For now, I guess I'll have to leave my characters patiently cracking nuts with a nutcracker, while they await a technological breakthrough that would be the equivalent of your mother's electric mixer.
Great point about place and its nature. How else, among other things, to differentiate one land from another if characters are traveling through, if they are all the same? In modern times, similarities have become much more common, but photos from WWII - I may not know the place, but it's usually obvious if it's not British Isles, and I can often guess the country or at least region, because of the number of visual differences.
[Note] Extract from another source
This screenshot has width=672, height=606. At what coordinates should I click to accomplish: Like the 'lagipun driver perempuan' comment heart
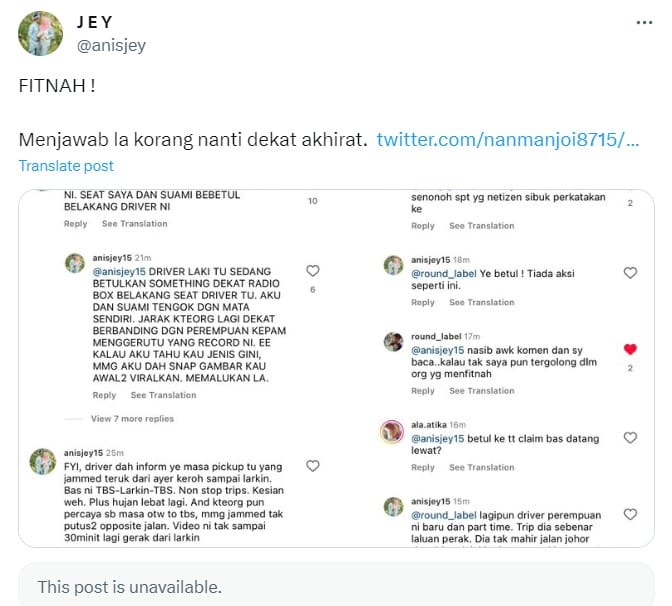pyautogui.click(x=630, y=514)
ReplyDeleteYou can make quite a lot of almond milk with not too many almonds: doubling the water will thin it and weaken the flavor, but still works in the recipes I've tried, so if your not-so-rich patrons have to buy them, they might use more water to make it go further. Also, the more ground the almonds (I imagine a mortar and pestel would be more effective than a chopping knife, but lots of chopping also works) the more/thicker the milk they can make, and the less flavor will be left if the ground bits are used as a source of protein/fiber/bulk in some other dish.
Almonds are easier than other nuts to crack and separate, and the smaller almonds can be a problem in some nutcrackers due to the sixe and difficulty of keeping them in place/lined up. A hammer/rock in a mortar might actually work better than a nutcracker for larger/harder nuts. A wide flat rock/press might break a lot of almonds at a time if it's handled right. Just a thought.